El rey marabú por Luis Pancorbo

Hoy lo más visible en las ruinas de Cartago es una estatua de San Luis, rey de Francia, con su melenita y su aire risueño.

Luis Pancorbo

Luis Pancorbo.

Basta que haga sol, y no suele fallar, y el golfo de Túnez es un juego de blancos y azules en olas, casas y cielos, un señor paisaje. Por si fuera poco, pisas las ruinas de Cartago y se pone en marcha otro tipo de tiempo, el que se mete entre los pliegues de las eras. Siempre es mejor lo que no se ve a simple vista. Las ruinas cartaginesas han dejado su hueco a las columnas rotas de Roma. Mientras la catedral de San Luis, desconsagrada en el año 1956, es un gran pastel de color crema que simboliza cuanto no ha arraigado en Cartago, que es casi todo.

Lunas blancas y azules que pasan, y más en el mes de los difuntos. En los antiguos colegios españoles se dividía a los alumnos en romanos y cartagineses. Aníbal tenía admiradores, lo mismo que Escipión. Ni palabra en cambio de un personaje como Luis IX, rey de Francia, que murió de disentería en Túnez cuando iba a la última Cruzada. En tiempos del monarca Louis-Philippe I se erigió en Cartago una Capilla de San Luis sobre los restos de un templo de Esculapio. Hoy lo más visible en la colina Byrsa, el cogollo de las ruinas de Cartago, resulta ser una estatua del santo galo con su melenita y su aire suave y risueño de rey que se hace perdonar el alma guerrera.

En 1835 sir Granville Temple fue el primer viajero occidental en hacerse eco de la historia paralela de Cartago. Se resume en que San Luis, rey de Francia, se convirtió al final de sus días en Sidi Bou Said, el santón sufí que dio su nombre al bello pueblo al otro extremo del golfo de Túnez. Luis IX estaba harto del peso del poder y de la espada y alguien le ayudó a liberarse poniendo sus ropas a un moribundo que se le parecía. Así las cosas, el viejo cruzado, el que sería San Luis, no murió en 1270 sino que empezó una nueva vida: adoptó ropajes árabes, se convirtió al Islam, se casó con una princesa árabe y vivió sus últimos años como Sidi Bou Said, que significa "padre de la felicidad" (según otras versiones, viene de bou-sid, "padre de los leones"). La leyenda del renegado San Luis hizo fortuna, pues la recogieron 30 escritores viajeros occidentales entre los años 1833 y 1978. Todos ellos comentaron la irresistible conversión del rey francés, paladín de las Cruzadas, en Sidi Bou Said, un marabú sufí, uno que veía la vida en blanco y azul. Para rematar la leyenda, el rey marabú fue enterrado en la colina de El Manar, o el Faro, bajo la cúpula de un morabito, teniendo a su derecha la tumba de su amigo Sidi Drift y, a la izquierda, la de la princesa Chérifa, tal vez su amor. De los tres se contó que vivieron largo tiempo en buenas migas. "Son marabús extraordinariamente venerados", escribía Myriam Harry en 1906.
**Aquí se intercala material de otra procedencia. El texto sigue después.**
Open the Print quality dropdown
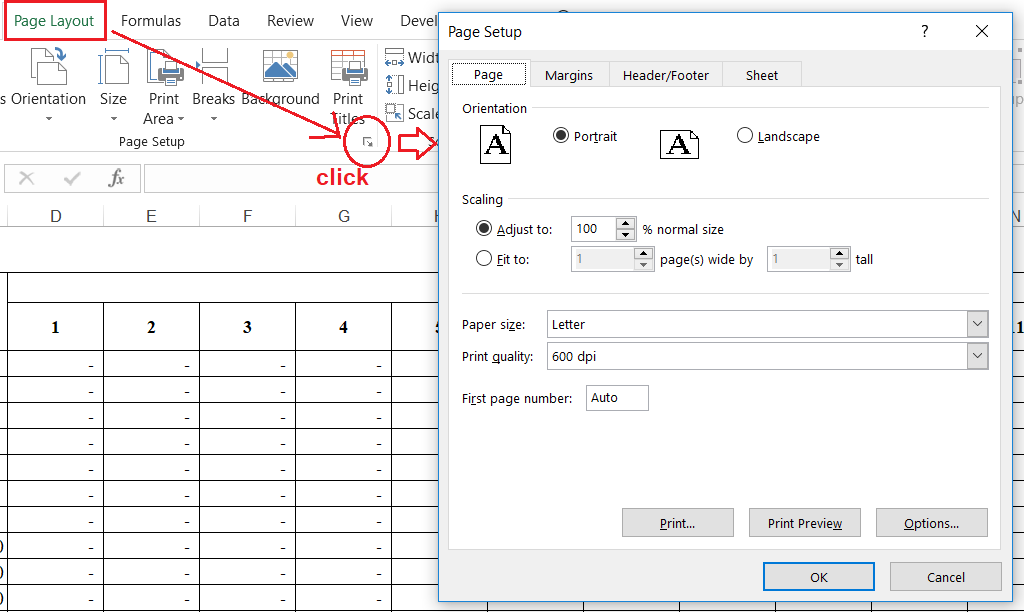This screenshot has height=612, width=1024. tap(977, 356)
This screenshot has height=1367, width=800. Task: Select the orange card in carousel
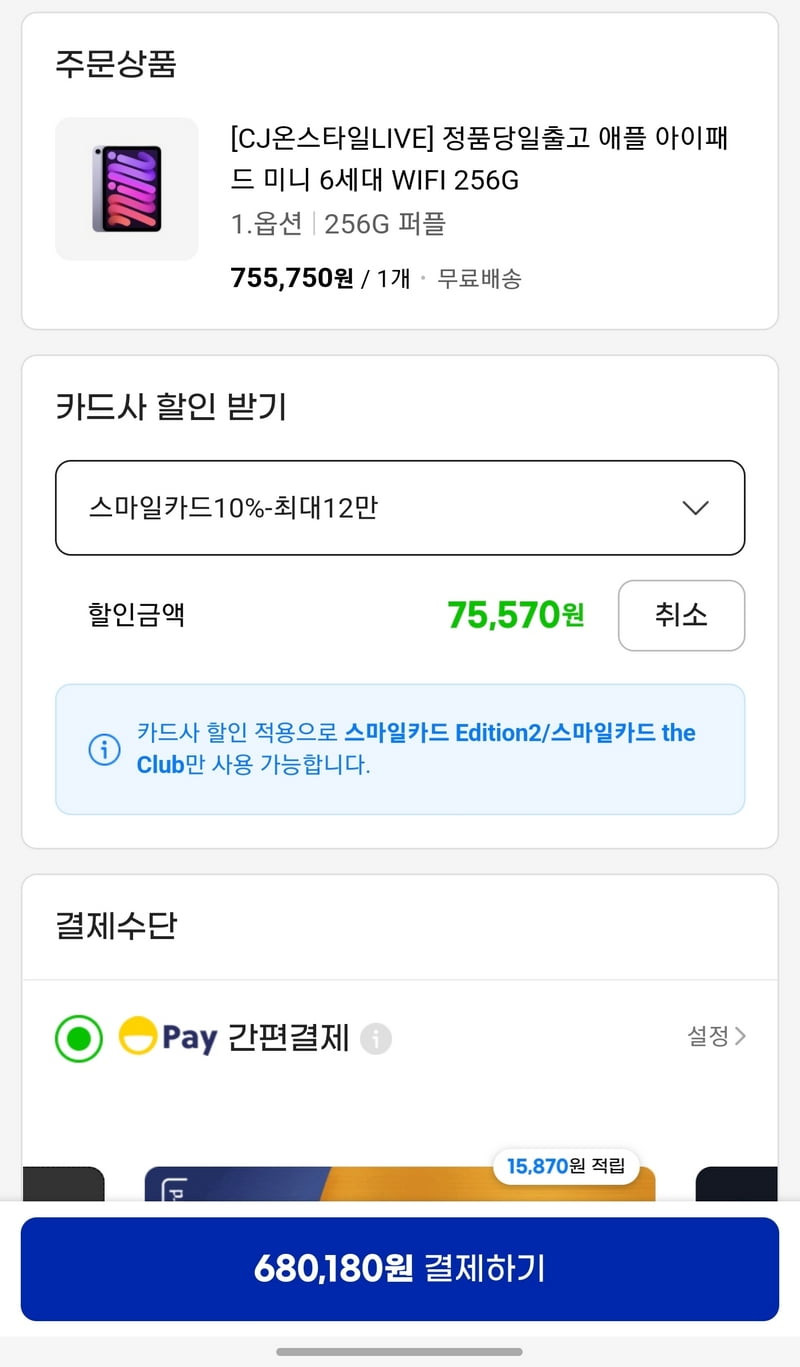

Lo cierto (o casi) es que en 1270 los restos del San Luis muerto en Cartago fueron divididos. Sus entrañas fueron a parar a la catedral de Monreale, en Sicilia, y huesos y corazón a la basílica Saint Denis de París. Con el tiempo y las guerras de religión sólo quedó un dedo del santo. Y otras reliquias hicieron el camino inverso, de Sicilia a la catedral de Cartago, y de ahí, tras la independencia de Túnez, otra vez a París (a la Sainte Chapelle, en la isla del Sena). Es lo que tienen los huesos santos, que no son los huesos dulces de esta época; éstos al menos tienen un final seguro.

Para postre, el santo marabú, de origen marroquí, llamado Abou Saïd Khalef at Tamini al Begi, y apodado Sidi Bou Said, murió en 1231, es decir, casi 40 años antes que el rey francés. No importa. En Cartago la docilidad del clima y el paisaje permite sueños ecuménicos, bondades como mazapanes. Un cuento amable trata de borrar la sangre, el conflicto, inventando el rey marabú. El que da su nombre a un pueblo blanco y azul, al otro lado del golfo de Túnez, donde por costumbre y ley no se puede pintar nada de otro color. Su belleza fue captada por Paul Klee y André Gide. Ahora es otro cantar. Una dama francesa, de piel alba y lozana a su edad, y con unos ojos celestes de los que han visto muchas jugarretas de la vida, triunfando a menudo sobre ellas, me decía impresionada por las masas turísticas que atiborran las callejuelas del pueblo: "Esto es una mezcla de Sacré Coeur y de Mont Sain Michel en hora punta".